Then sit back and cackle with satisfaction
In this final part of a three part series, we are now going to look at how to encrypt your Windows hard-drive using VeraCrypt. In part one, we showed how to make an ordinary encrypted folder and in part two, how to make a hidden folder within an encrypted folder.
But now we’re going to up the ante and encrypt the hard-drive. After a few stiff drinks to build up the courage, it’s time to get this show on the road.
How To Encrypt Your Windows Hard-Drive To Keep Out Snoopers
This is actually not too difficult to do. Just follow these steps in order and hopefully your computer won’t explode in your face. I’m assuming you already have VeraCrypt installed but if not, you can get it here.
First, open up VeraCrypt and click on “Create Volume”.
You will then see three options. We have already done the first two in previous articles. Today we are going for option number three – “Encrypt the system partition or entire system drive.”
Click “Next” to proceed.
In this case, we are going for a normal encryption, not a “hidden operating system”. So choose the first option and click “Next” to move on.
I personally feel (although you may disagree) that you only need to encrypt the part of the hard drive with the Windows operating system on it.
Keeping it simple (which is always a mantra of mine), I went for option one – “Encrypt the Windows system partition.” You may decide to choose the second option but if you do, you will get lots of warnings about the consequences if it all goes wrong.
If you only have Windows on your computer then you have a single-boot system. If you have multiple operating systems (say Windows and Linux for example) on your computer, then it’s a multi-boot system. So choose which one you have.

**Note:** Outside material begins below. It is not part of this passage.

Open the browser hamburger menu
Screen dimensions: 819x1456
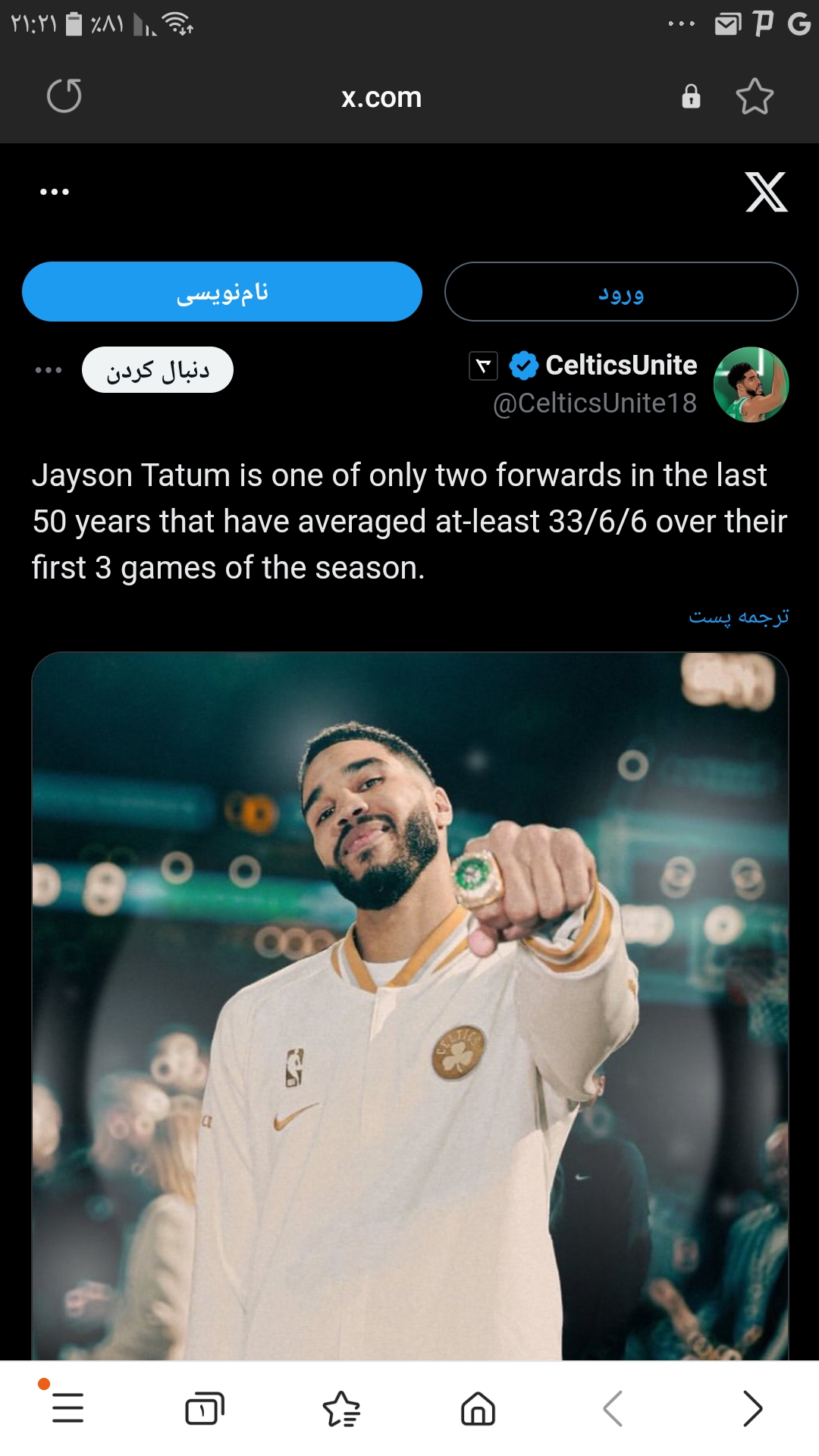click(68, 1408)
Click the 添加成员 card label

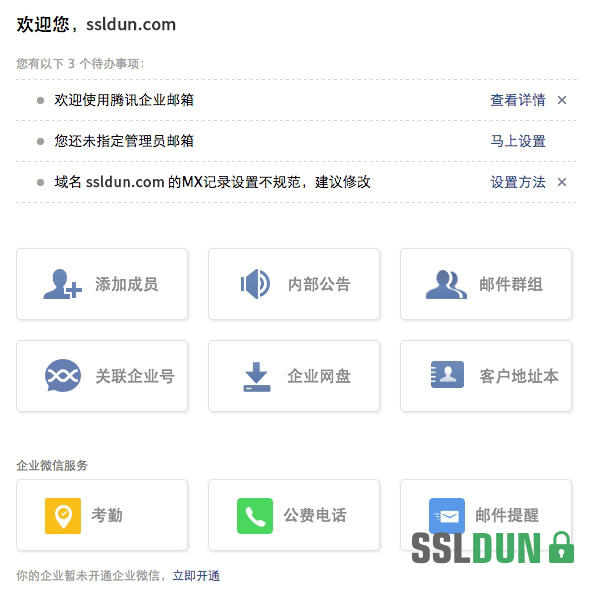(127, 285)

It will now ask you which encryption option you want. But as I have indicated in the previous articles, unless you have a particular reason why, you should leave the encryption protocols on the defaults. This is the AES standard used by governments to encrypt secret documents. Also leave the hash-algorithm as it is.
After specifying your desired password, it is time to generate your encryption keys. To make them as strong as possible, you need to move your mouse or trackpad around the VeraCrypt window in a “random order”.
As you do so, the bar at the bottom will go from red to yellow to finally green. When the green bar is fully at the far right-hand end of the screen, click “Next”.
Since you are now encrypting a hard-drive (or part of one), you need to take an extra cautionary step in case you lock yourself out of your hard-drive. This is called the VeraCrypt Rescue Disk (VRD) which will repair any damage to the VeraCrypt boot loader or to Windows, allowing you to (hopefully) log in.
However, it is not a security risk having this rescue disk as you will still need the encryption password for it to work.
VeraCrypt will select an area for your rescue disk to be placed once it is created. But you can easily move it to another location if you want, by clicking the “Browse” button. Do NOT deselect “Skip Rescue Disk verification” – that is essential.
This next step opens up the Windows Disc Image Burner. You will see that the rescue disk is an ISO file and you need to choose the disc burner on your hard-drive. A normal 700MB CD disc is sufficient. Select “Verify disc after burning.”
Once the disc is in your burner drive, click “Burn” to start the process.
When the process has been finished, the disc burner will open its tray in the hard-drive. Close the tray again, let the disc run, so Disc Image Burner can verify the disc to make sure everything worked OK.
Hopefully, you will eventually see this.
It’s now time for VeraCrypt to do some pre-testing before it starts encrypting your hard-drive or partition (depending on what you chose).
As the next screenshot says, your Windows system will restart, the boot loader will be installed and assuming all went well, the system will begin encrypting. Click “Test” to begin that process.
When the computer restarts – before Windows loads – you will now see the following screen.
Enter your password in the space provided. You probably didn’t specify a PIM in the password settings (I didn’t) so in that case, leave it blank when it asks you for a PIM and hit enter.
Now wait for your system to log in. If it’s the first time you’re doing this, the log in process might be slightly delayed.
Once your password has been successfully verified, your system will begin encrypting. As you can see it takes a long time to encrypt the system, depending on how big it is, so this might be one of those times when you need to leave the computer on overnight in order for it to do its thing.
Once it’s done, your computer is a lot more secure. Now cackle with satisfaction when your nosy roommates futilely try to break into your computer to read your love letters to your unrequited love.